From Germany, my literary journey next took me to the United Kingdom. D.H. Lawrence’s Sons and Lovers is not technically part of any of my ongoing reading challenges, and yet, it is. After all, it’s listed among the 1,001 Books You Must Read Before You Die, and it’s my annual goal to read at least twenty books from that list. I believe Sons and Lovers is only the seventh title I’ve read from the list this year. Hopefully, I’ll get to read more as the year moves forward. Furthermore, Sons and Lovers is just my second novel by Lawrence, the first being his most renowned work, Lady Chatterley’s Lover.

Originally published in 1913, the novel is set primarily in the fictional English coal-mining village of Bestwood in Nottinghamshire. We are first introduced to Gertrude Coppard, the polished and intelligent daughter of a “good old burgher family.” During a country Christmas dance, she meets Walter Morel, a rough-hewn coal miner. The two are swept into a whirlwind romance. Despite Gertrude’s religious and ascetic temperament, she is drawn to Walter’s vitality. However, her life begins to unravel after their marriage. Moving to a rented house disillusions Gertrude, who initially believed Walter was wealthy. She struggles to manage the household on his meager salary, and other women in the mining community find her haughty and aloof. She soon gives birth to William, whom she adores, but her relationship with her husband starts to deteriorate, especially after discovering that he cut off all of William’s hair when he was still a toddler. Still, Gertrude bears three more children. As the couple grows increasingly distant, she channels all her emotional energy into her children, while Walter finds solace in the local pub. William is clearly Gertrude’s favorite, but after tragedy strikes, she shifts her devotion to her second son, Paul.

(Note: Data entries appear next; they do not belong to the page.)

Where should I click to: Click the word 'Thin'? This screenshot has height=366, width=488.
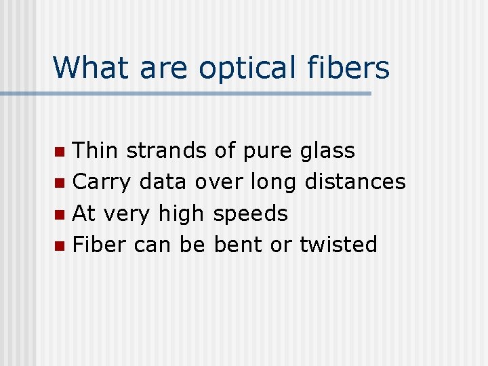(96, 150)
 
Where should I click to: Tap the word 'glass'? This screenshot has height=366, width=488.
(327, 151)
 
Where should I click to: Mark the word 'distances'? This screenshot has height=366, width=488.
(355, 182)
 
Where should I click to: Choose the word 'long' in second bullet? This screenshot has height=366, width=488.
(274, 183)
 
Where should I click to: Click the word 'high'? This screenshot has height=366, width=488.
(181, 214)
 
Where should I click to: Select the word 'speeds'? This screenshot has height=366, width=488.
(250, 215)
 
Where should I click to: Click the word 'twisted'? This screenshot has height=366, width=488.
(338, 245)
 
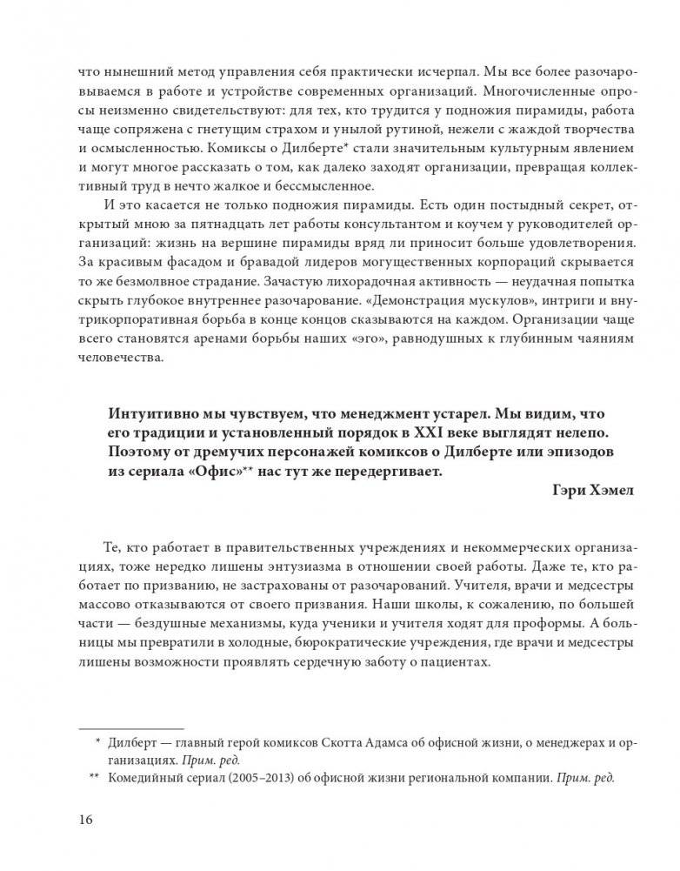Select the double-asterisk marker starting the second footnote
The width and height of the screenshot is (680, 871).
point(95,779)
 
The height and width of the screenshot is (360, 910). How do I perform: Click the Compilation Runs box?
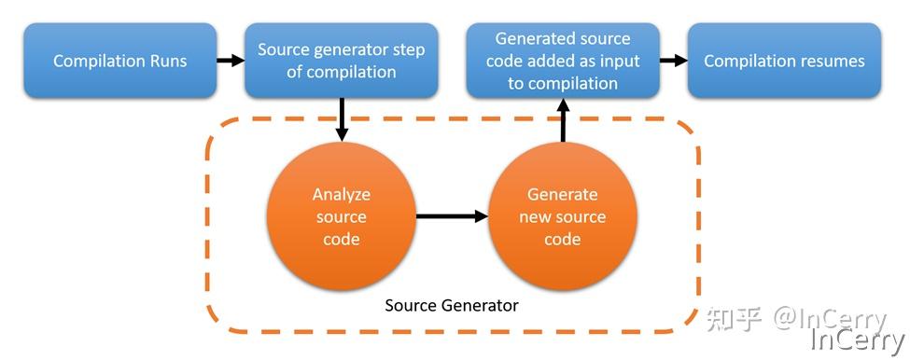(x=120, y=62)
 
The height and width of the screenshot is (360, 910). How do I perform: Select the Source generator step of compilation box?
(x=341, y=62)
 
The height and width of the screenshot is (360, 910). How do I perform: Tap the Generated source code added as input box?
(x=563, y=62)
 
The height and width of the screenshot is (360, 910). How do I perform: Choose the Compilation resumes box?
(x=784, y=62)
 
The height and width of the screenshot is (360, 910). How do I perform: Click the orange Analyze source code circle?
(x=341, y=216)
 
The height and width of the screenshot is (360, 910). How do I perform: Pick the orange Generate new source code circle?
(x=562, y=216)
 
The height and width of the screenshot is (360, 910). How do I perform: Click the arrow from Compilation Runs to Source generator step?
(x=230, y=62)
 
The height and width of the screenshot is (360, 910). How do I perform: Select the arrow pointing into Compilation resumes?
(x=673, y=62)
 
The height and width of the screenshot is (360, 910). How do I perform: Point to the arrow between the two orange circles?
(x=452, y=216)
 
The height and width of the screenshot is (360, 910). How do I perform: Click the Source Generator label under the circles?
(x=452, y=305)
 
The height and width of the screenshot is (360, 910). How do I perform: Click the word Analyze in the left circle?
(x=341, y=195)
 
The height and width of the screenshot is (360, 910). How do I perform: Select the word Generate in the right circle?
(x=562, y=195)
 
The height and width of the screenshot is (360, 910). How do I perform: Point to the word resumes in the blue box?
(x=833, y=62)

Unlike his older brother, Paul is sensitive and artistically inclined. He is both repulsed by and drawn to his mother’s suffocating love. He fears leaving her but also yearns for independence and the experience of romantic love. This is where the novel draws its title. William, who moved to London, had also been engaged. Paul eventually finds love with Miriam Leivers, a farmer’s daughter who attends his church. Later, he also becomes involved with Clara Dawes, a feminist-leaning woman separated from her husband, Baxter. Sons and Lovers initially reminded me of other literary works, such as Lawrence’s Lady Chatterley’s Lover, and even Douglas Stuart’s Shuggie Bain. Still, it stands as a distinct work that explores the complexities of mother-son relationships, the emotional costs of parental influence, and early feminist themes. Sons and Lovers is a complex but ultimately satisfying read from the English wordsmith.